→ ACTION ITEM
In the forum thread below about which personality types people are attracted to, write out everything from "I'm not romantically" down to "likely best match." word for word.

━━ SUPPLIED PASSAGE ━━

If you really want to know, you'll have to study the functions. I tested all kinds of sh**. From INFP to ISTJ but studying the functions I'm really an ISFJ.

Ontopic:
If I imagine my ideal girls personality, ESFP comes closest. Function wise ofcourse, not description wise. Descriptions are sh**.


----------



## Ignopius (Mar 19, 2013)

I score Intp every single time on these tests. But generally I'm attracted to extroverted thinkers. So any of them with an E and a T together.


----------



## vanishingpt (Mar 9, 2012)

Took the test and I'm an INTP. Apparently I'm attracted to: ENTJ and ENFP


----------



## Dane (Jul 27, 2009)

Whatever type is the same as mine.

I couldn't figure out exactly what I am; several of the descriptions could have fit.


----------



## diamondheart89 (Mar 21, 2011)

Mraow?


----------



## RelinquishedHell (Apr 10, 2012)

Girls with bad, stuck up attitudes that hate me. I like it.


----------



## Limmy (Feb 15, 2013)

ENTJ! Because I am an ENTJ


----------



## vanilla90 (Jun 22, 2010)

INFP. I like artsy people, who have strong emotions and can defend in a debate. F is important, but doesn't matter if extroverted or introverted.


----------



## Kalliber (Aug 18, 2012)

The artist i say that because my <3 is artist and i love it


----------



## Sacrieur (Jan 14, 2013)

I voted for INTJ.

I'm not romantically attracted to pushovers or people who cannot analyze.


----------



## To22 (Apr 6, 2012)

I'm trying to hone in on my most likely best match. 

Oh goodness...that description of how ENFPs are in relationships makes it seems as though the type isn't a good match for me...I've heard that INTP and ENFPs tend to be great matches though.

but woah I completely neglected them ENFJs though. Time to do even more research :/ 

:/ I get too side tracked to just finish up my research on this MBTI stuff

I'm liking the stuff I'm learning about ENFJs as well so far.


----------



## Occasional Hope (Dec 9, 2012)

It was between three for me based on the descriptions and relationship information but I went for ENFP in the end (the other two being INFP and ISFP).

━━━
━━ DATA PROVIDED ━━

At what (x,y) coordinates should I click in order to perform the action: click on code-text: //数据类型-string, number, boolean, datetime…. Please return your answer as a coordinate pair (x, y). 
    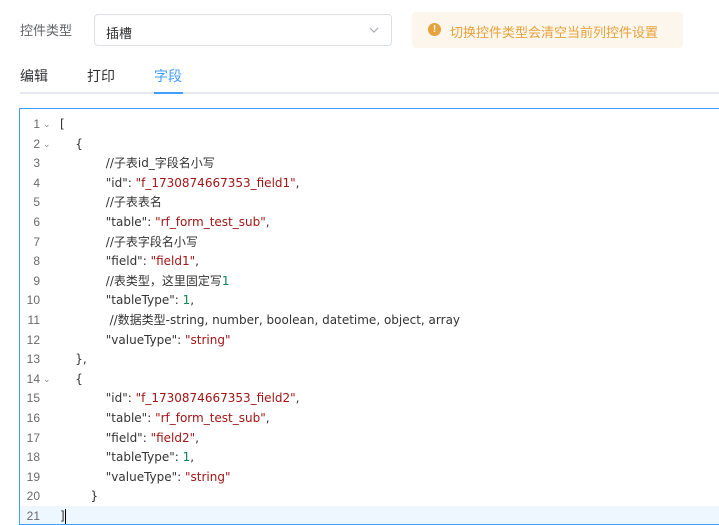
    Looking at the image, I should click on (260, 320).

━━━

→ FINISHED TASK
I'm not romantically attracted to pushovers or people who cannot analyze.


----------



## To22 (Apr 6, 2012)

I'm trying to hone in on my most likely best match.